OK Amateur partisan intellectual history after the jump.

A testable hypothesis always includes the core hypothesis of interest and auxiliary hypotheses required to obtain testable predictions (so Newton's model of the solar system includes the core hypotheses of his law of gravity and laws of motion and the auxiliary hypotheses that the sun and planets are rigid spheres and that the effects of all forces but gravity are negligeable). The problem is that the so called core hypotheses of the PIH, REH and EMH are not such thing. They are, in fact, always the same non-hypothesis that, ex poste one can find some utility fuction such that the actions of agents are consistent with rational maximization of the expected value of that utility functoin. This is true, because it must be true. It is agreed (and easily demonstrated) that the assumption that agents maximize something has no implications at all without some further assumptions about what they maximize. The core hypothesis is not falsifiable. If rejection due to failure of auxiliary hypotheses is not considered a reason to abandon the research program, then the research program is completely invulnerable to evidence.

This is a deadly problem, but I want to write about a different less important problem.

I am very irritated by the phrase "all models are false by definition". It mocks model testers who have demonstrated that some model has false implications. The implication is that the model testers misunderstood the aim of the model developers, incorrectly perceiving a model to be a hypothesis. Foolish salt water economists decided for some silly reason that the permanent income hypothesis, the rational expectations hypothesis and the efficient markets hypothesis were hypotheses. I claim that this shows bad faith. A statement is a hypothesis (with the associated scientific dignity) until it is proven false, then it turns out that it was always a model and the people who proved the statement false are silly.

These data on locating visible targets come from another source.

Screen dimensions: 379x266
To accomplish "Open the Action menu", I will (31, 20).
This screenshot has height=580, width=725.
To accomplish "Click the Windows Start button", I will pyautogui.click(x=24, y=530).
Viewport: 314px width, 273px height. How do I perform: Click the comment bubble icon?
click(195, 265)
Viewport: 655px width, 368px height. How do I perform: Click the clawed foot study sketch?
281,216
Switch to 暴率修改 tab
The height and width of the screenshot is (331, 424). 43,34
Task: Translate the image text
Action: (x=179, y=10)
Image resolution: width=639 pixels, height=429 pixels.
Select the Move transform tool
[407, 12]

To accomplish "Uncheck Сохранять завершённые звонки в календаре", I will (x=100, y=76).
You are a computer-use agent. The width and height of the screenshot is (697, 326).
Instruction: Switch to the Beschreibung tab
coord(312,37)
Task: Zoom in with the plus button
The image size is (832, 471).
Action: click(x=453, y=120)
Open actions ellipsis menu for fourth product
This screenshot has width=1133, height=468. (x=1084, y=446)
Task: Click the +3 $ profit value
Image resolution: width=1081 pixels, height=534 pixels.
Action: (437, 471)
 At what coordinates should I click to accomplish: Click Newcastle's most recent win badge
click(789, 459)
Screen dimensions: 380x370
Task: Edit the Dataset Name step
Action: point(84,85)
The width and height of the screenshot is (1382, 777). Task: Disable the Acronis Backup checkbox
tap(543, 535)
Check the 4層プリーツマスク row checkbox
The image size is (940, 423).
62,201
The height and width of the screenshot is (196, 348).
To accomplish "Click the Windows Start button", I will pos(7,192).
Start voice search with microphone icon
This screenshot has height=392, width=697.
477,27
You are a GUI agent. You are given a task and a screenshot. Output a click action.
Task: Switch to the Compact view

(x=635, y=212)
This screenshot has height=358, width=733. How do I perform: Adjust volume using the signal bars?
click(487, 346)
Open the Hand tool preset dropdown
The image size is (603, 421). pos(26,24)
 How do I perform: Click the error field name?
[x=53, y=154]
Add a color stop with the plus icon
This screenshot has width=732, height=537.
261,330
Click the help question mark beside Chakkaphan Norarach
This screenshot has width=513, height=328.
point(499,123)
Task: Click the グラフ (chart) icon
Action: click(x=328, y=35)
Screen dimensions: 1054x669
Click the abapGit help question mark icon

The repeated use of the word "hypothesis" in the 50s 60s and 70s strongly suggests that the equations in question were not originally considered parts of models which were false by definition. Thomas Sargent's phrase "take a model seriously" sure seems to imply "treat a model as a null hypothesis." And, in fact Sargent once said (original pdf download here) that Lucas and Prescott were enthusiastic about hypothesis testing until he falsified too many of their hypotheses, and both independently said exactly that.

My recollection is that Bob Lucas and Ed Prescott were initially very enthusiastic about rational expetations econometrics. After all, it simply involved imposing on ourselves the same high standards we had criticized the Keynesians for failing to live up to. But after about five years of doing likelihood ratio tests on rational expectations models, I recall Bob Lucas and Ed Prescott both telling me that those tests were rejecting too many good models. The idea of calibration is to ignore some of the probabilistic implications of your model but to retain others.